> _INSTRUCTIONS TO FOLLOW_:
Copy out the rows that open with the line containing "Screen dimensions: 968x610" and close with the line containing "pyautogui.click(x=146, y=205)", both lines included. Leave the pictures out.

> _RECORDS FOR THE TASK_:
|---|

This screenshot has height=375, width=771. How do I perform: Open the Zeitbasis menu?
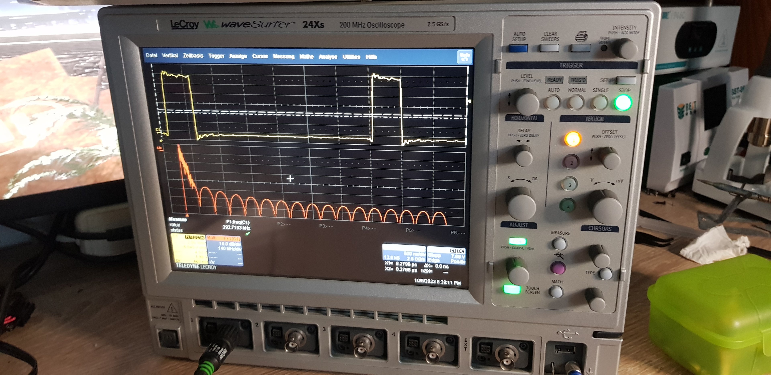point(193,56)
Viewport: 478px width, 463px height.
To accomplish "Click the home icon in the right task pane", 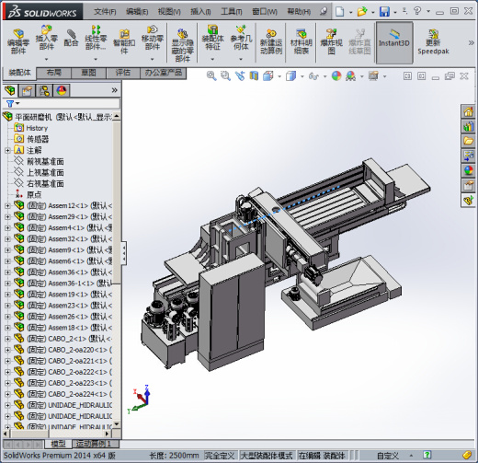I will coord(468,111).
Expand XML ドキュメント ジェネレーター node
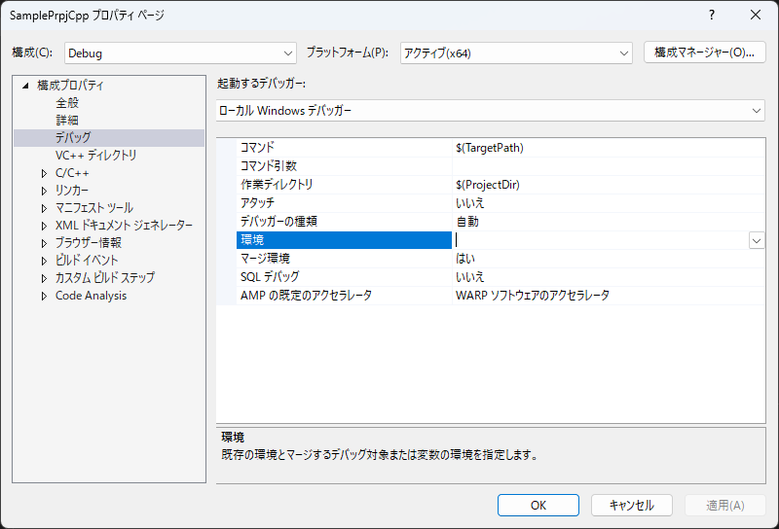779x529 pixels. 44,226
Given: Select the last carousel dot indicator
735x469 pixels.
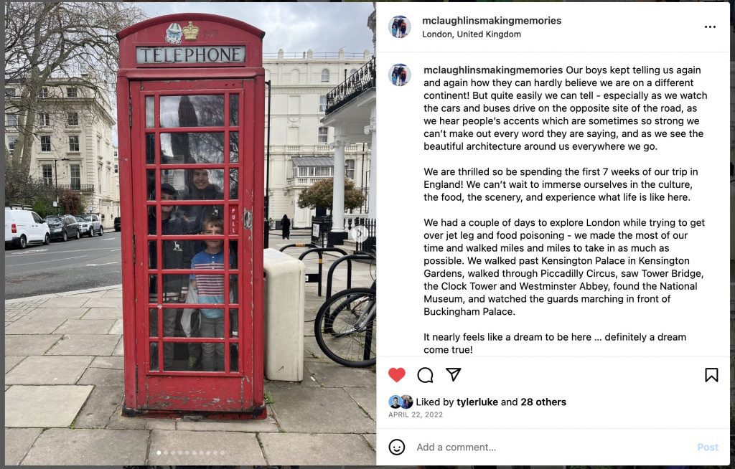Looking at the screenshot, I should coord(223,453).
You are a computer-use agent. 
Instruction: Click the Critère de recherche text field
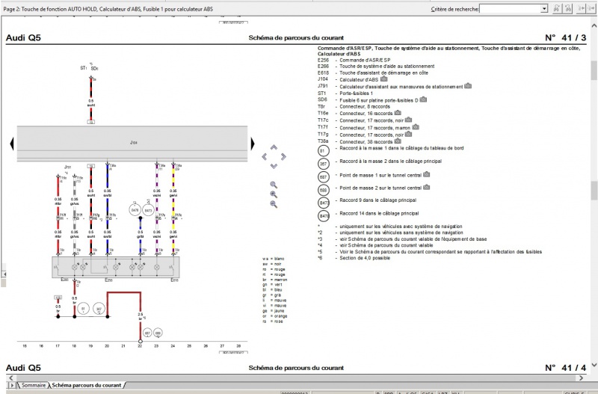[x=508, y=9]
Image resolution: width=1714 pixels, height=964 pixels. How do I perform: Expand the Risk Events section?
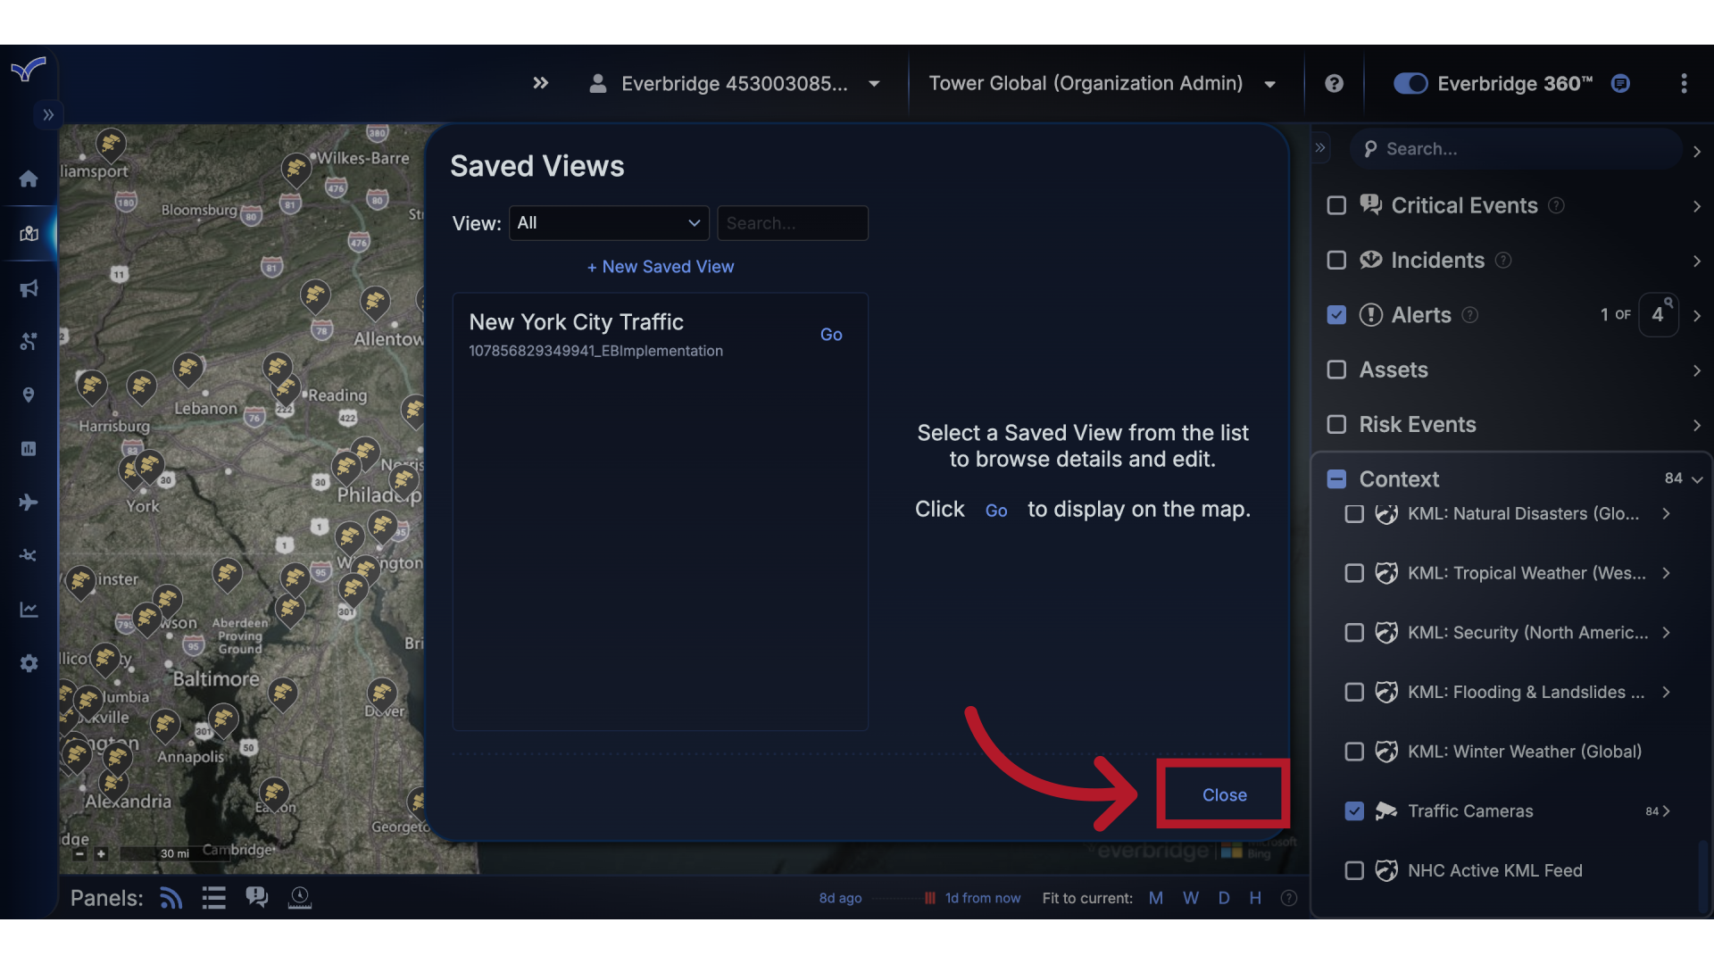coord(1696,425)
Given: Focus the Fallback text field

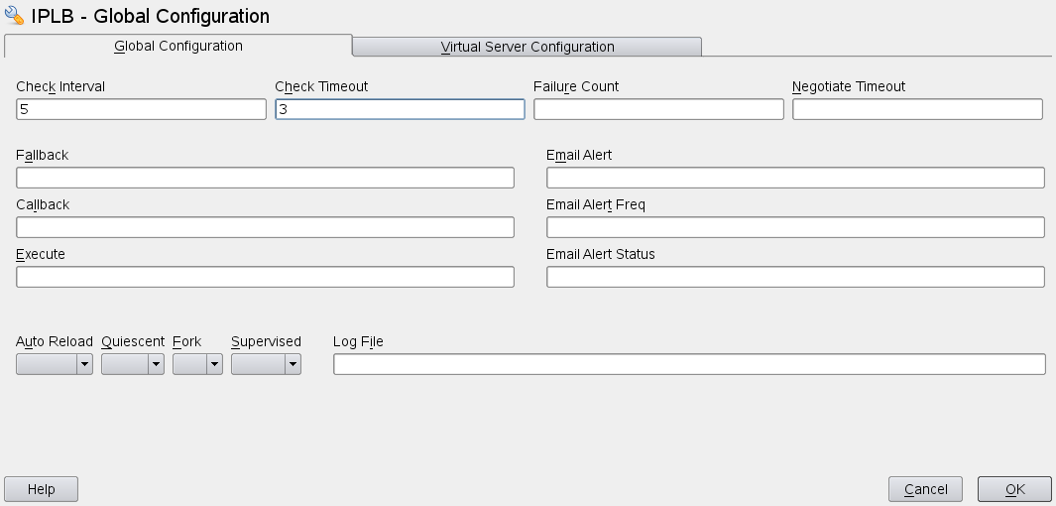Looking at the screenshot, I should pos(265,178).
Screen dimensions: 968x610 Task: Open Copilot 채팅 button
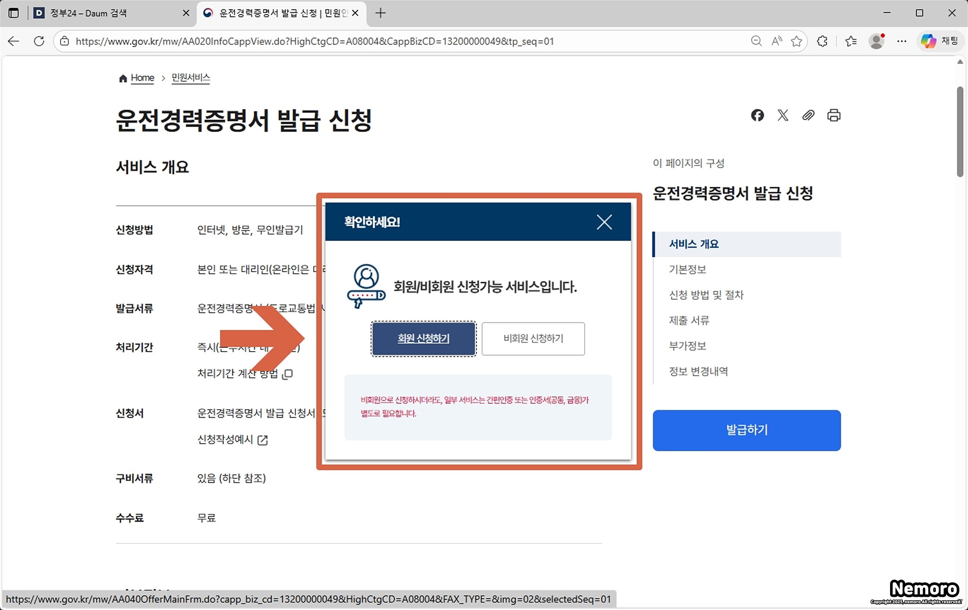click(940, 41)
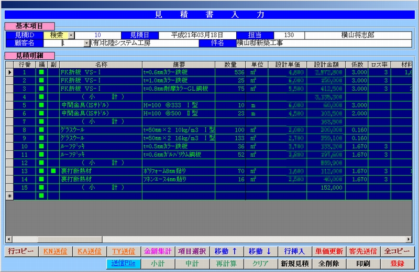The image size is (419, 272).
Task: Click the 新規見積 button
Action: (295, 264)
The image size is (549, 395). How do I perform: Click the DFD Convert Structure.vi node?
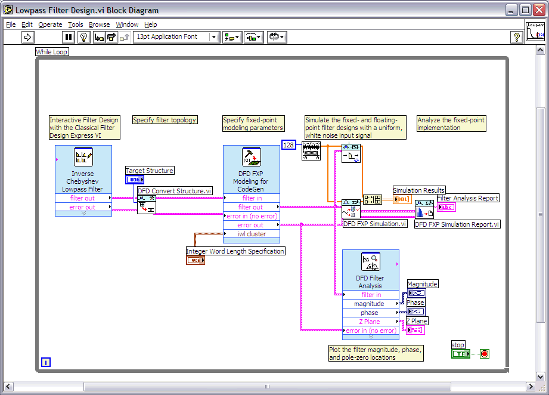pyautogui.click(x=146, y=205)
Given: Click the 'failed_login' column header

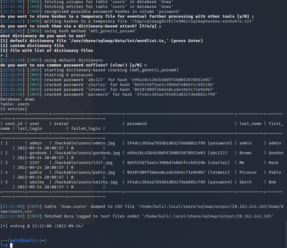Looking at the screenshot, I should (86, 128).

|---|

> _COMPLETE RESPONSE_:
Screen dimensions: 968x610 Task: Open Copilot 채팅 button
click(940, 41)
The image size is (419, 272).
Task: Click the 新規見積 button
Action: (295, 264)
The image size is (549, 395). How do I perform: Click the DFD Convert Structure.vi node?
pyautogui.click(x=146, y=205)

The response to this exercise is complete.